The court order in the Twitter matter claims that reasonable grounds have been articulated; they are not, however, detailed in the order, so perhaps the briefs that influenced the decision to issue the order haven't come to light yet. Presumably someone will invoke due process in an effort to find out what they are. As well, the issue of stored communications less than 181 days old remains, along with the Fourth Amendment trigger. Like U.S. v. Warshak, this is shaping up to be a case that clarifies some grey areas in the ECPA.

It remains to be seen whether the U.S. Department of Justice will be able to surpass 1LT Stone's degree of legal sophistication in its response to the motions to quash that are likely forthcoming from Jonsdottir, Gonggrijp and Appelbaum. (Short answer: probably.) Twitter generally seems to have its bases covered; it's everyone else who needs to be paying attention.

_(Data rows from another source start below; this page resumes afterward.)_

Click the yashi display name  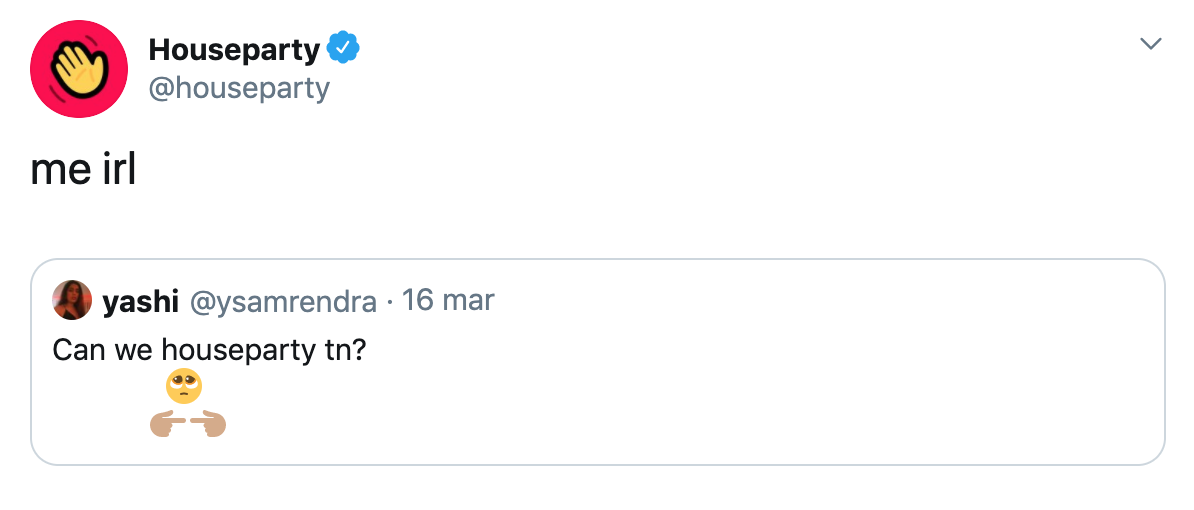click(139, 301)
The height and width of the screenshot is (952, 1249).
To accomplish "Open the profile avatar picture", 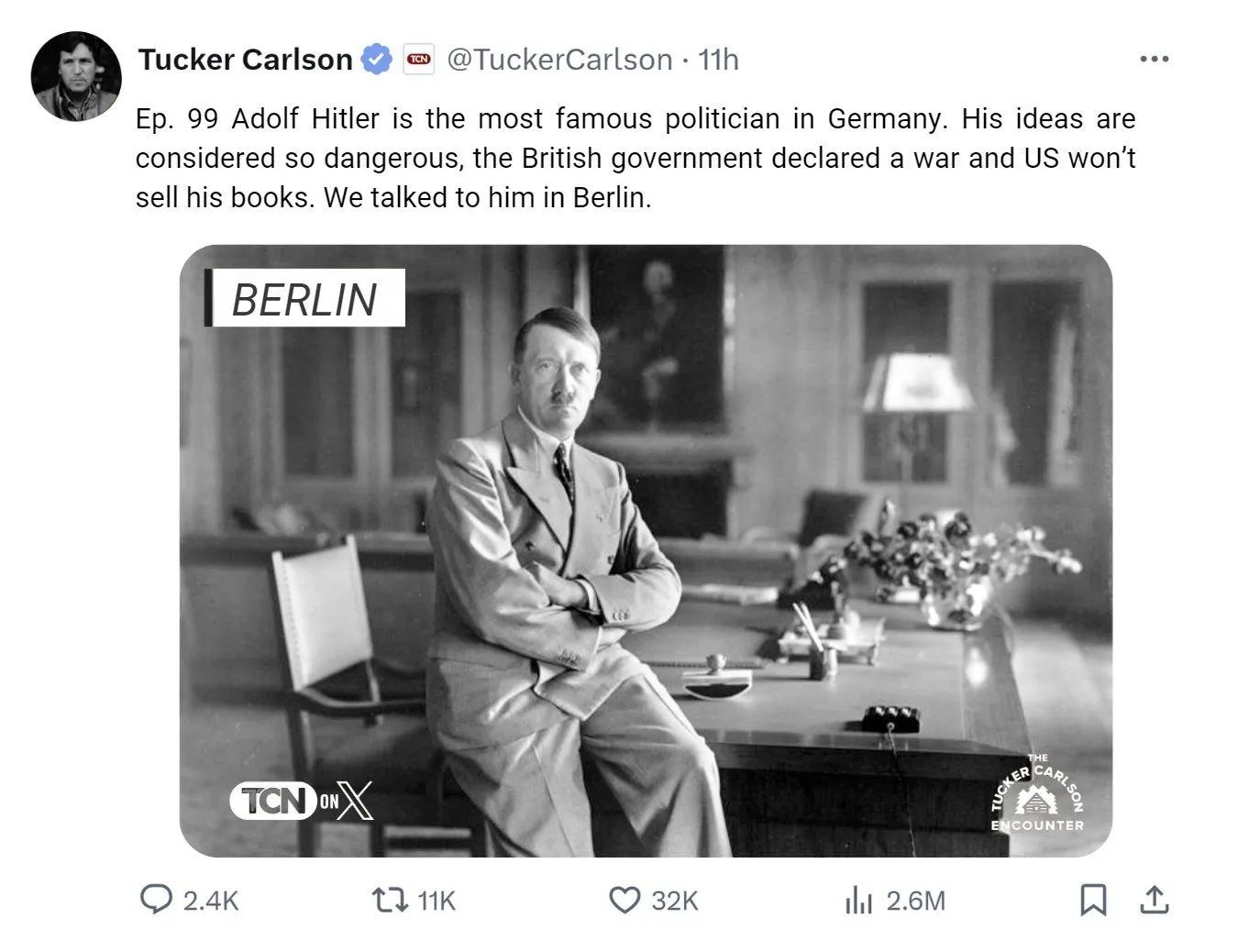I will [x=76, y=77].
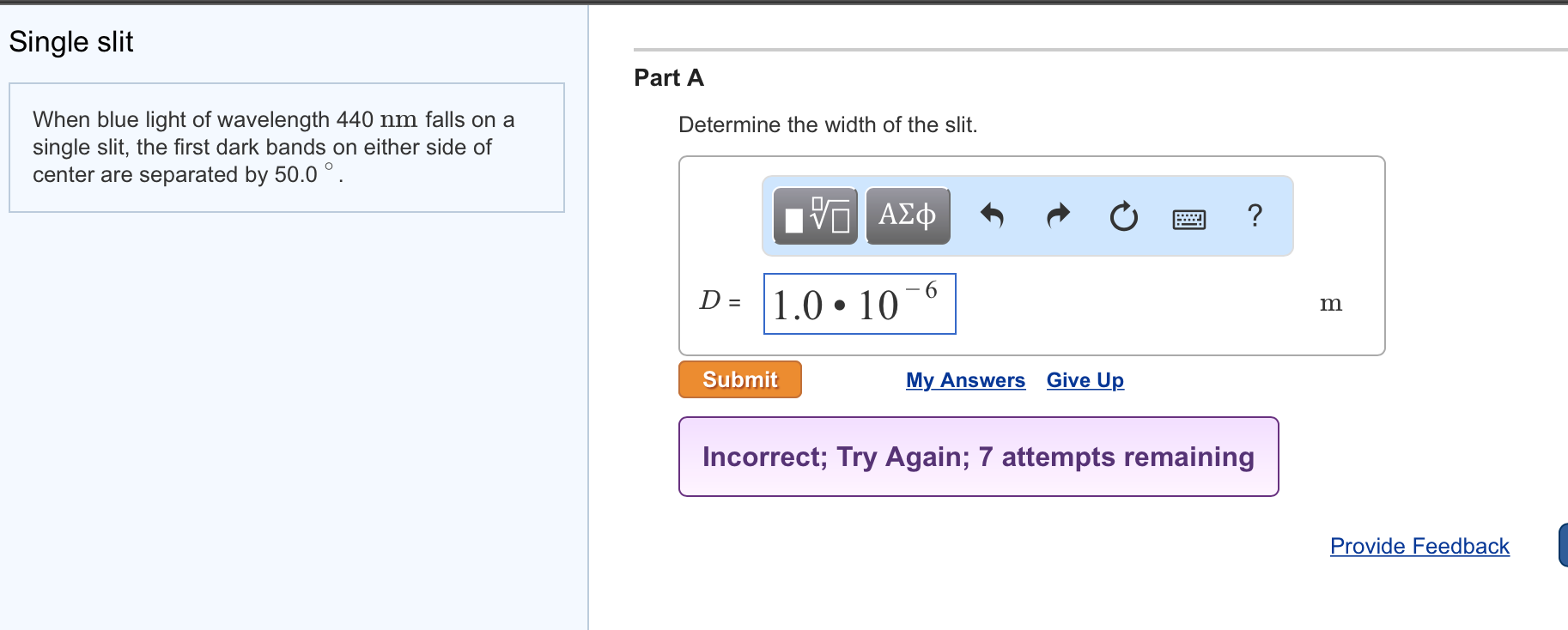Select the Single slit problem statement panel
This screenshot has width=1568, height=630.
pos(286,147)
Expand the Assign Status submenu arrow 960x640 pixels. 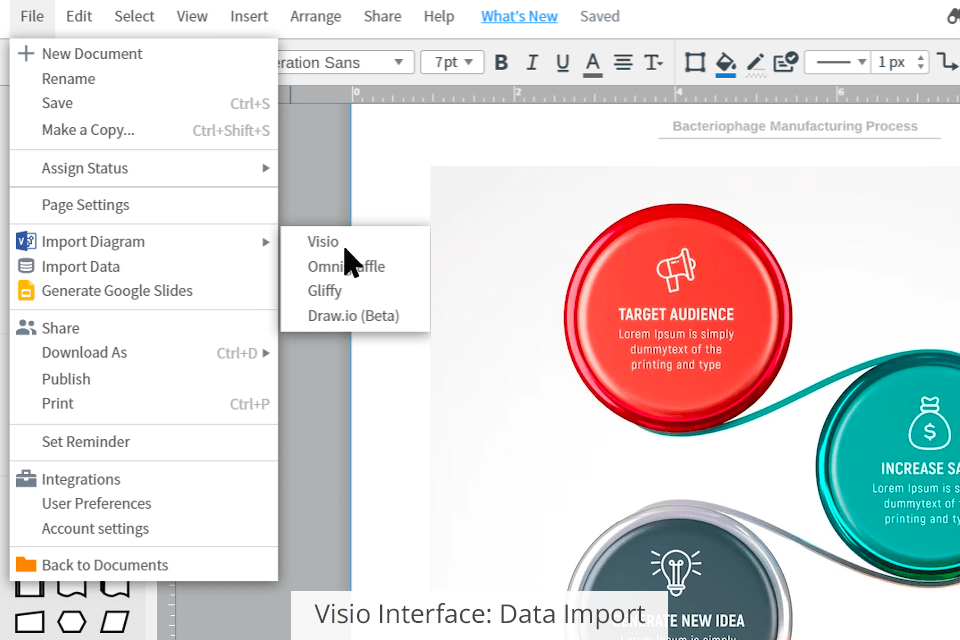coord(266,168)
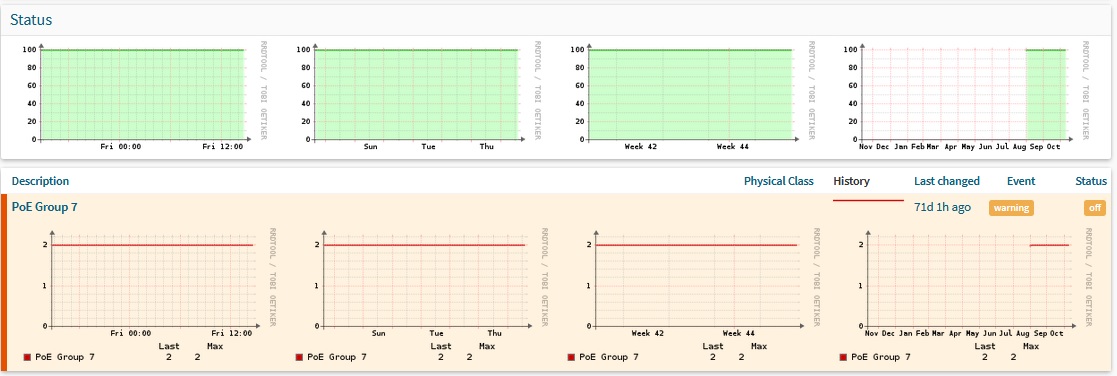
Task: Click the red history sparkline
Action: click(x=868, y=201)
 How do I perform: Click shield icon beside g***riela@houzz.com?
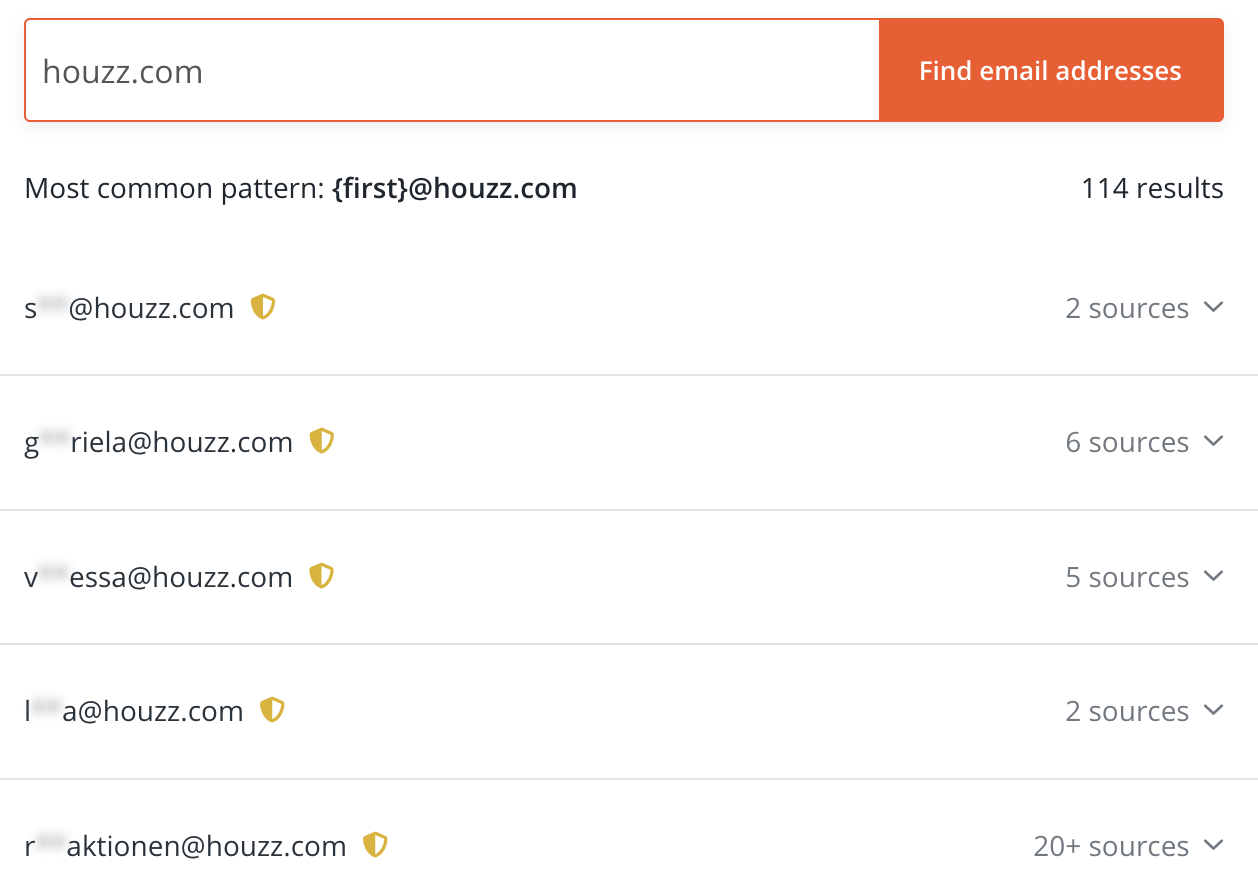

There's a great deal of speculation about whether Google and Facebook have also received sealed court orders, but I've also heard anecdotal reports — that may or may not have anything to do with the case the Twitter order relates to — of university sysadmins surrendering users' account information and emails to government request. (My sources did not know whether these requests were warrants, court orders, subpoenas, or sternly worded remarks on official letterhead.) Many small-scale sysadmins — at startups, for instance — don't have access to legal counsel like sysadmins at big corporations do, and it's incumbent on all of us to know our responsibilities to users under the law.

What this all suggests, then, is that there will — or at least should — be a great deal of attention paid to the provenance of the evidence in the upcoming trial of Bradley Manning. (Manning's also named in the order, and I concur with the general observation that the interest in Jonsdottir et al relates to the Collateral Murder video.) Any sloppiness on the part of the prosecution with regard to evidence-gathering may very well end up parlayed into actions that render sloppily-seized evidence entirely inadmissible under the Military Rules of Evidence 311(e). (Told you it was relevant!)

One question that my case doesn't address at all is whether evidence that has been ruled inadmissible due to improper process, Fourth Amendment violation or whatever can be reintroduced pursuant to the issuance of a valid search warrant. The prosecution never tried and I don't know whether the "fruit of the poisonous tree" doctrine applies here. I get the impression that Twitter hasn't surrendered any data yet, so that point may be moot anyway, but I'm curious whether it might be an issue for other affected providers.

Another question that never fully took shape in my case was that of liability on the part of the service provider. 18 USC § 2703(e) protects providers from any cause of action stemming from their disclosing data in accordance with the terms of a court order, warrant, or subpoena, but this leaves open the question of whether a provider is open to liability if it complies with an unlawful action, which the Twitter court order may be found to be. Would Facebook be liable if it complied with a sealed court order later found to be unlawful? Would John Hawley?

So, as is typical with cases that are likely to be landmarks, such as Manning's, there are a lot of open questions. But the Department of Justice faces an uphill battle on Fourth Amendment grounds, and the outcome of the matter directly at hand will shape privacy case law for years to come. It's going to be an interesting fight.